== WHAT TO WORK ON ==
Please copy out the listing below word for word, from its first line to its last.

BEGIN

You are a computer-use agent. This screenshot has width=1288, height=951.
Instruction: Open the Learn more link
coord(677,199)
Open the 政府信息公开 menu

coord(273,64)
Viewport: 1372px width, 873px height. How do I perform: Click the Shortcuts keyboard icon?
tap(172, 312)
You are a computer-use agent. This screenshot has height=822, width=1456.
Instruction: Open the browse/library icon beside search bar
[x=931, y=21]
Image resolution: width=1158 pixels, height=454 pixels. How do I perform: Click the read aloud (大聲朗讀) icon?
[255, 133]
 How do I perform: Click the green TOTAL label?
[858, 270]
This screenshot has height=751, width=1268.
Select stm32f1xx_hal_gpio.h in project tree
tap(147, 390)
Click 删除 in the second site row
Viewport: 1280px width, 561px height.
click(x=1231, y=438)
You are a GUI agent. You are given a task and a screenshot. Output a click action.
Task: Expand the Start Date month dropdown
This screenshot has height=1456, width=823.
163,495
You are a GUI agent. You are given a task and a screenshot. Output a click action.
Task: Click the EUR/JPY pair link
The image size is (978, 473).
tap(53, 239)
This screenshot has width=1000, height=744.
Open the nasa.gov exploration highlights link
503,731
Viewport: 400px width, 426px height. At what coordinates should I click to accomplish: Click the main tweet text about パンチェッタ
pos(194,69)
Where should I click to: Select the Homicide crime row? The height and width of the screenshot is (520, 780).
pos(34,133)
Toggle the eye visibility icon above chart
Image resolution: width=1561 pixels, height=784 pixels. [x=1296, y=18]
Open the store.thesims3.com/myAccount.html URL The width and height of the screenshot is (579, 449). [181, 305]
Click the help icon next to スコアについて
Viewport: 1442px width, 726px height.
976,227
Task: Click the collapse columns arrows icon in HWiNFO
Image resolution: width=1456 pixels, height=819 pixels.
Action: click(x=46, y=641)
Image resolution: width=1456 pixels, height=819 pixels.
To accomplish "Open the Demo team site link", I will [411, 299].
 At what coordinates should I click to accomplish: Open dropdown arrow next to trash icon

END

== FULL ANSWER ==
You are a computer-use agent. This screenshot has width=1288, height=951.
Instruction: Open the Learn more link
coord(677,199)
Open the 政府信息公开 menu

coord(273,64)
Viewport: 1372px width, 873px height. How do I perform: Click the Shortcuts keyboard icon?
tap(172, 312)
You are a computer-use agent. This screenshot has height=822, width=1456.
Instruction: Open the browse/library icon beside search bar
[x=931, y=21]
Image resolution: width=1158 pixels, height=454 pixels. How do I perform: Click the read aloud (大聲朗讀) icon?
[255, 133]
 How do I perform: Click the green TOTAL label?
[858, 270]
This screenshot has height=751, width=1268.
Select stm32f1xx_hal_gpio.h in project tree
tap(147, 390)
Click 删除 in the second site row
Viewport: 1280px width, 561px height.
click(x=1231, y=438)
You are a GUI agent. You are given a task and a screenshot. Output a click action.
Task: Expand the Start Date month dropdown
This screenshot has height=1456, width=823.
163,495
You are a GUI agent. You are given a task and a screenshot. Output a click action.
Task: Click the EUR/JPY pair link
The image size is (978, 473).
tap(53, 239)
This screenshot has width=1000, height=744.
Open the nasa.gov exploration highlights link
503,731
Viewport: 400px width, 426px height. At what coordinates should I click to accomplish: Click the main tweet text about パンチェッタ
pos(194,69)
Where should I click to: Select the Homicide crime row? The height and width of the screenshot is (520, 780).
pos(34,133)
Toggle the eye visibility icon above chart
Image resolution: width=1561 pixels, height=784 pixels. [x=1296, y=18]
Open the store.thesims3.com/myAccount.html URL The width and height of the screenshot is (579, 449). [181, 305]
Click the help icon next to スコアについて
Viewport: 1442px width, 726px height.
976,227
Task: Click the collapse columns arrows icon in HWiNFO
Image resolution: width=1456 pixels, height=819 pixels.
Action: click(x=46, y=641)
Image resolution: width=1456 pixels, height=819 pixels.
To accomplish "Open the Demo team site link", I will [411, 299].
 At what coordinates should I click to accomplish: Open dropdown arrow next to trash icon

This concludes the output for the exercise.